Have YOU tried it? I'll make a friendly wager probably not.

Yes, I've tried it many times;) But I won't bore you with my experiences with these cars.

I'm not trying to disagree just to disagree...I understand what your results have been and have not once disputed your results on your own car...I have said that mine and others differ. I'm telling you that not everyone has the same results...and just because someone elses results doesn't match yours doesn't mean their car is not setup right or they don't know what torque steer is.

Sometimes your experiences yeild good results for you...but they are not always true or accurate for the masses. This being a car forum people come here for answers...and you have to look at both sides of the coin before calling it in the air.

I agree to disagree :thumb:

moparzrule
02-28-2008, 06:30 PM
The problem is the ''masses'' are not properly informed. I'm not going by my experiences alone. I've had more people agree with me than disagree. The people that don't agree *usually* haven't tried it and/or don't have their cars setup properly with the engine centered and proper mounts.

badandy
02-29-2008, 11:20 AM
The trans. has an OBX in it as well.... how do you suppose it will react with torque steer equal vs. unequal?

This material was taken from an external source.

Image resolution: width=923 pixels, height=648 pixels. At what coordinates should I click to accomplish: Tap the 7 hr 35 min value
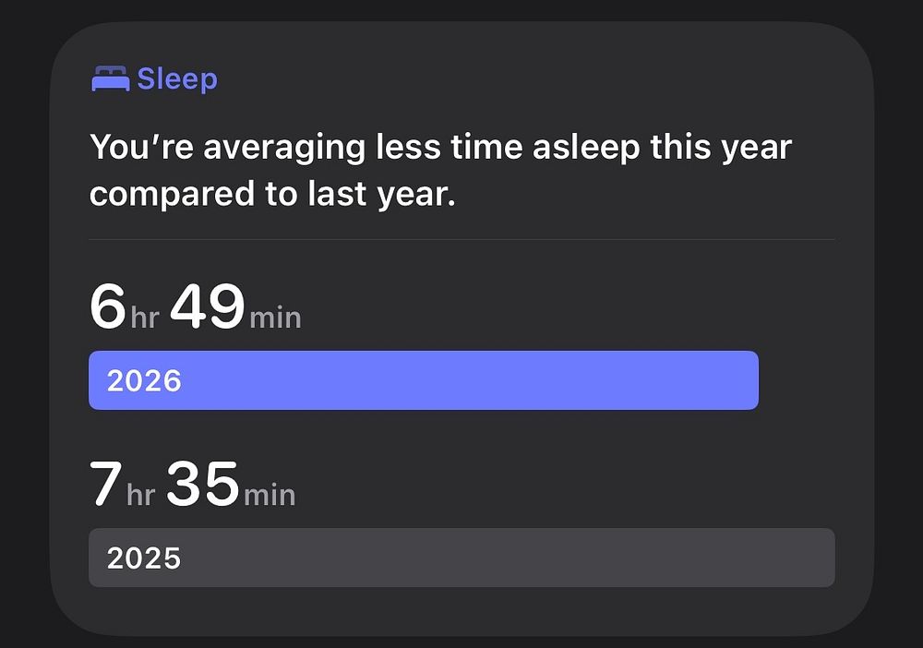point(193,484)
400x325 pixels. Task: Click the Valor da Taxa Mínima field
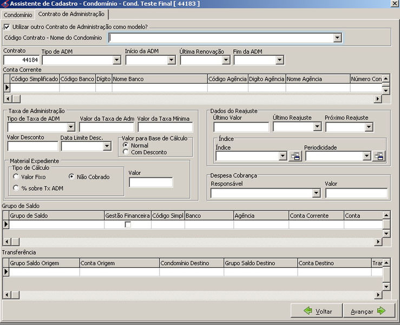point(165,127)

I apologize I completely missed this...

The limited slip diff will dramatically reduce torque steer and would produce much greater benefits than equal length axles could possibly provide. I do not believe that one axle layout would produce greater benefits than another in combination with a OBX.

turbovanmanČ
02-29-2008, 01:31 PM
I apologize I completely missed this...

The limited slip diff will dramatically reduce torque steer and would produce much greater benefits than equal length axles could possibly provide. I do not believe that one axle layout would produce greater benefits than another in combination with a OBX.

Yeah, the OBX rocks except I found with snow tires, in boost, it wants to wander big time!!!!!! :confused:

Swart
03-03-2008, 11:59 AM
Thank you all for your help and information!!